I. La protection du droit d’accès aux propriétés riveraines
A. L’affirmation d’un principe lié au droit de propriété
Le Conseil d’État rappelle que « les riverains d’une voie publique ont le droit d’accéder librement à leur propriété ». Ce droit permet aux usagers de pénétrer sur leur terrain ou d’en sortir avec un véhicule motorisé. La haute juridiction considère cet usage comme « un accessoire du droit de propriété » protégé par les textes constitutionnels et conventionnels.

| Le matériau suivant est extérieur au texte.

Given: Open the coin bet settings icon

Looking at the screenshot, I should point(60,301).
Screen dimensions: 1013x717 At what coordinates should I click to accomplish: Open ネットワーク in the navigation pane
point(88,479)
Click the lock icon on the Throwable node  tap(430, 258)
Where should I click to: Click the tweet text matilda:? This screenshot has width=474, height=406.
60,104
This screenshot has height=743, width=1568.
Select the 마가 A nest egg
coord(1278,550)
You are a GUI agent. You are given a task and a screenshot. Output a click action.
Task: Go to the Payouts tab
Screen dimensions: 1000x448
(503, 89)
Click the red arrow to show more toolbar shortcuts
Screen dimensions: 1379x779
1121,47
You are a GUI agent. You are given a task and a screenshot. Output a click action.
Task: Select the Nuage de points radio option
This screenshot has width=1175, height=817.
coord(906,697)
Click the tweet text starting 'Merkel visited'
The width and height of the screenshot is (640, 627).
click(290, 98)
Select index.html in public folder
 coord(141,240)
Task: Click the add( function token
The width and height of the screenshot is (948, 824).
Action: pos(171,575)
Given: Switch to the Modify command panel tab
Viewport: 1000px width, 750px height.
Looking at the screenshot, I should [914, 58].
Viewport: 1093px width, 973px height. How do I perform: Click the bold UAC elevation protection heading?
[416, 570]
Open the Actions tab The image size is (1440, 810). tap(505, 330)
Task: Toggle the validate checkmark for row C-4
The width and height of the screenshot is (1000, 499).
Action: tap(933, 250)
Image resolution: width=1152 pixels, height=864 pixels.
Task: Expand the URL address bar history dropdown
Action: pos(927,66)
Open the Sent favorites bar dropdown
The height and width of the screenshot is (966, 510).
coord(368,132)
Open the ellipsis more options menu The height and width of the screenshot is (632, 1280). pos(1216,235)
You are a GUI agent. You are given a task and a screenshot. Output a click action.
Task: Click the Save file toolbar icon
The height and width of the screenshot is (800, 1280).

Cette solution garantit l’effectivité de la jouissance des biens immobiliers face aux modifications de l’usage des voies de circulation.
B. L’encadrement strict des pouvoirs de police du maire
L’autorité municipale ne peut légalement faire obstacle à ce droit d’accès que pour des motifs de sécurité publique. Le juge précise que de telles restrictions doivent reposer sur des nécessités de conservation ou de protection du domaine public routier. En l’espèce, les mesures prises empêchaient toute circulation de véhicules vers la parcelle privée sans justification proportionnée au but recherché. L’administration ne peut supprimer un accès essentiel aux riverains au seul motif d’un aménagement urbain de type trame verte.
II. La sanction d’une atteinte disproportionnée aux libertés
A. La caractérisation d’une urgence spécifique à l’habitat
L’urgence requise par l’article L. 521-2 du code de justice administrative est ici justifiée par la nature de l’occupation du terrain. Les requérants utilisent des résidences mobiles comme habitat permanent sur cette parcelle située en zone boisée. L’installation de plots en béton rend impossible le mouvement de ces habitations nécessaires à leur vie quotidienne. Cette situation affecte directement et gravement le cadre de vie des occupants de la parcelle cadastrée dans la zone concernée.
B. Le constat d’une illégalité manifeste de l’obstruction physique
L’installation de plots fixes est jugée insusceptible de se rattacher à l’exercice normal des pouvoirs de police municipale en vigueur. Le juge souligne que le dispositif litigieux interdit l’accès à la parcelle de manière absolue pour tout véhicule motorisé. Une telle mesure porte une « atteinte grave et manifestement illégale à leur liberté d’aller et de venir et à leur droit de propriété ». La vidéosurveillance orientée vers le terrain privé aggrave cette intrusion disproportionnée dans l’intimité de la vie privée et familiale.